Page MenuHomePhabricator

Improve performance of Thanos (+ Prometheus)
Closed, ResolvedPublic

Description

As experienced in T260241: Grafana/Thanos serves 503s for long-time-window requests long-time-range queries via Thanos don't have a great performance (or don't return results at all).

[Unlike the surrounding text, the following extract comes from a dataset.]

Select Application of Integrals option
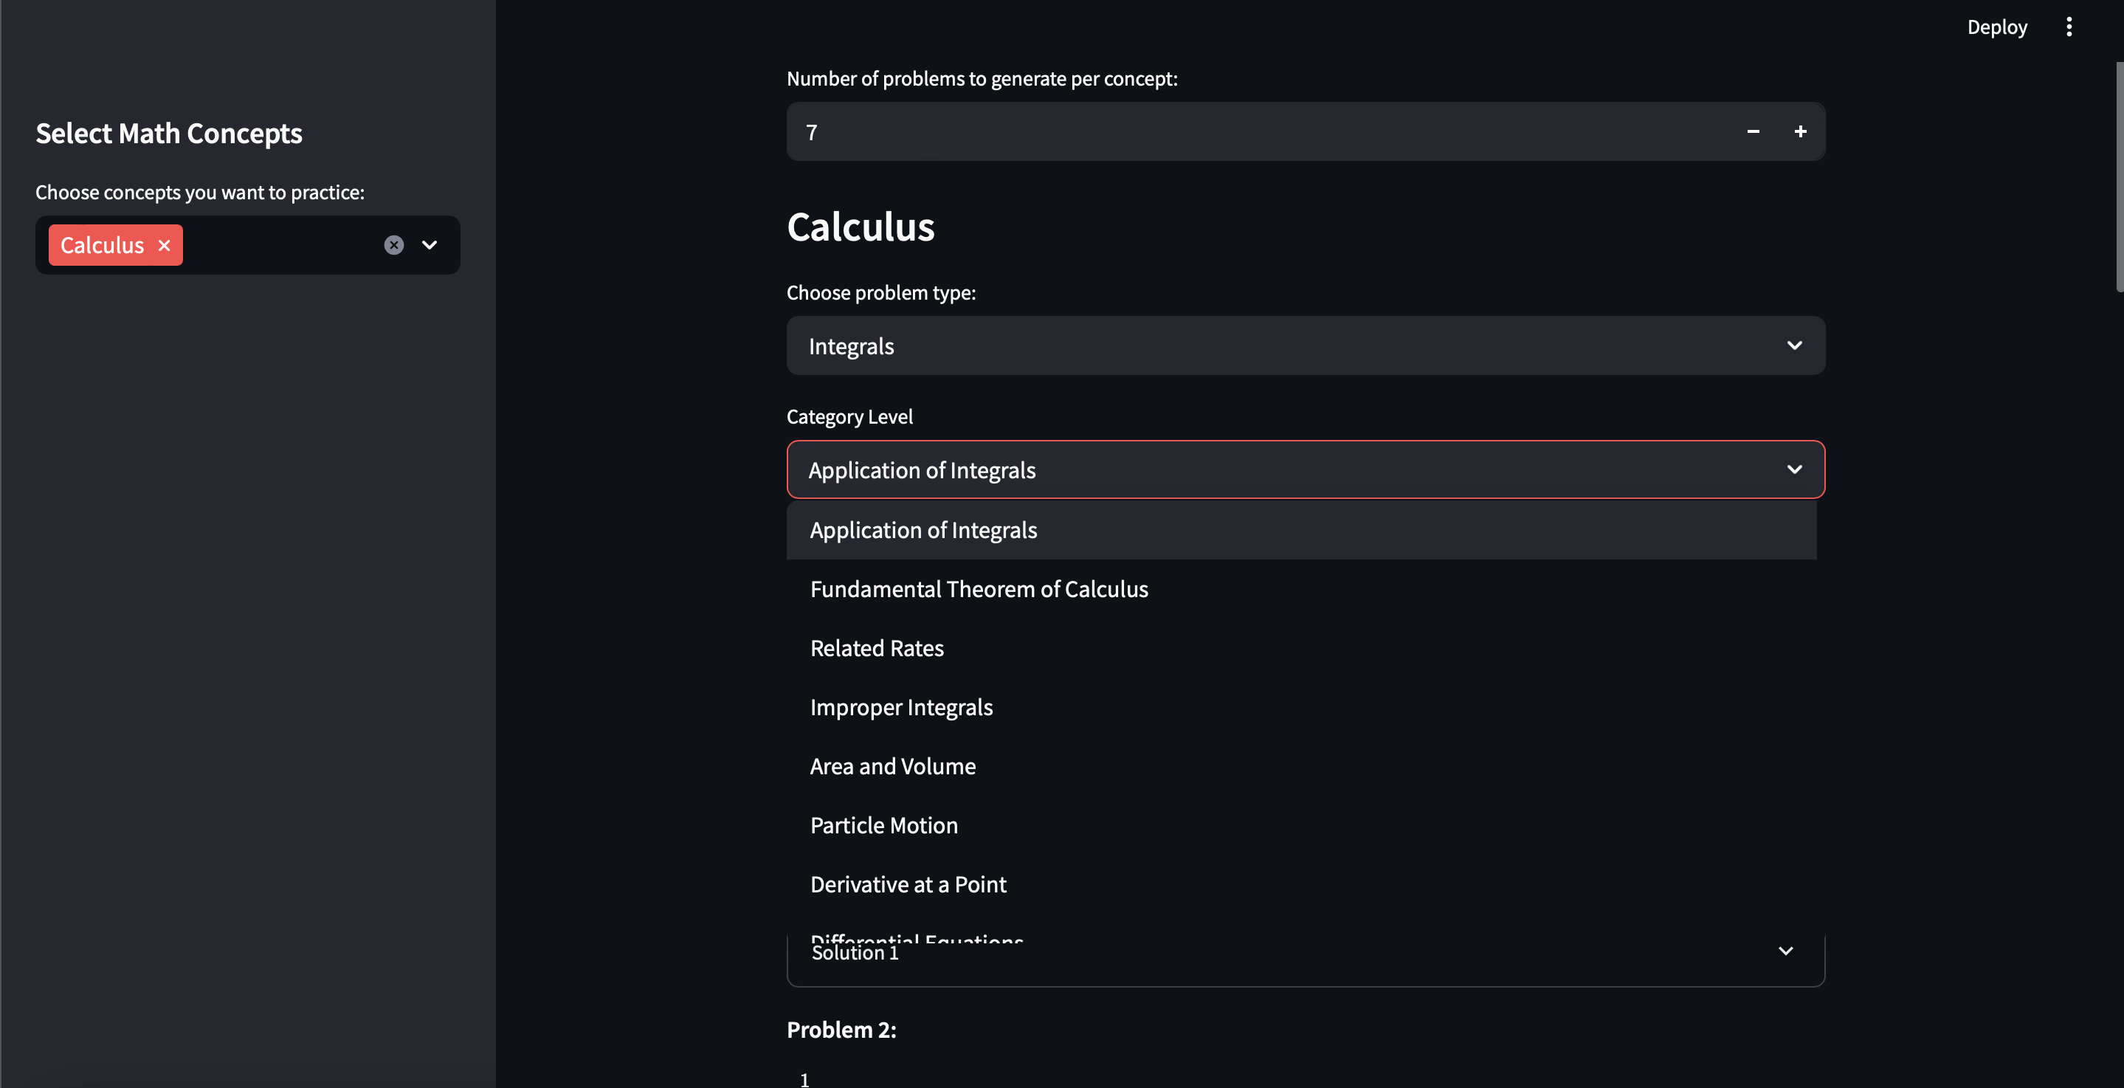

This is due to a combinations of factors, namely:

  1. Thanos sidecar requires Prometheus compaction to be turned off for blocks upload to happen. With compaction off (i.e. each block is 2h on Prometheus local TSDB) then Prometheus has to query a lot of blocks for queries (e.g. >7d) and this affects performance of dashboards not yet migrated to Thanos too.
  2. For queries going through Thanos query, there's no splitting/chunking of queries and no caching of results

Mitigations / fixes possible

  1. Upgrade Prometheus, unclear if it'll make a difference but we might want to move to 2.20 (from 2.7.1 now)
  2. To turn compactions back on in Prometheus, one solution would be to flip things around and remote write (i.e. push) from Prometheus to Thanos (using thanos receive instead). The main drawback I see is that when Prometheus for some reason can't send metrics to Thanos for more than two hours then the data won't be written to Thanos at all.
  3. For slow Thanos queries, Thanos will ship query frontend which will help with chunking queries and splitting results

Plan

  • Re-enable compactions fleetwide on Prometheus
  • Upgrade Thanos to >= 0.16.0 to get query-frontend component
  • Deploy query-frontend to benefit from query splitting and results caching
  • Add dashboards and alerting for query-frontend

Event Timeline

Change 633971 had a related patch set uploaded (by Filippo Giunchedi; owner: Filippo Giunchedi):
[operations/puppet@production] profile: selectively enable Prometheus compaction

https://gerrit.wikimedia.org/r/633971

Change 633972 had a related patch set uploaded (by Filippo Giunchedi; owner: Filippo Giunchedi):
[operations/puppet@production] hieradata: re-enable compaction for prometheus[12]003

https://gerrit.wikimedia.org/r/633972

The last two patches are to enable compactions back in Prometheus and leave the rest unchanged. I asked upstream about what's the recommended solution in our case and just reenabling compactions should work as expected.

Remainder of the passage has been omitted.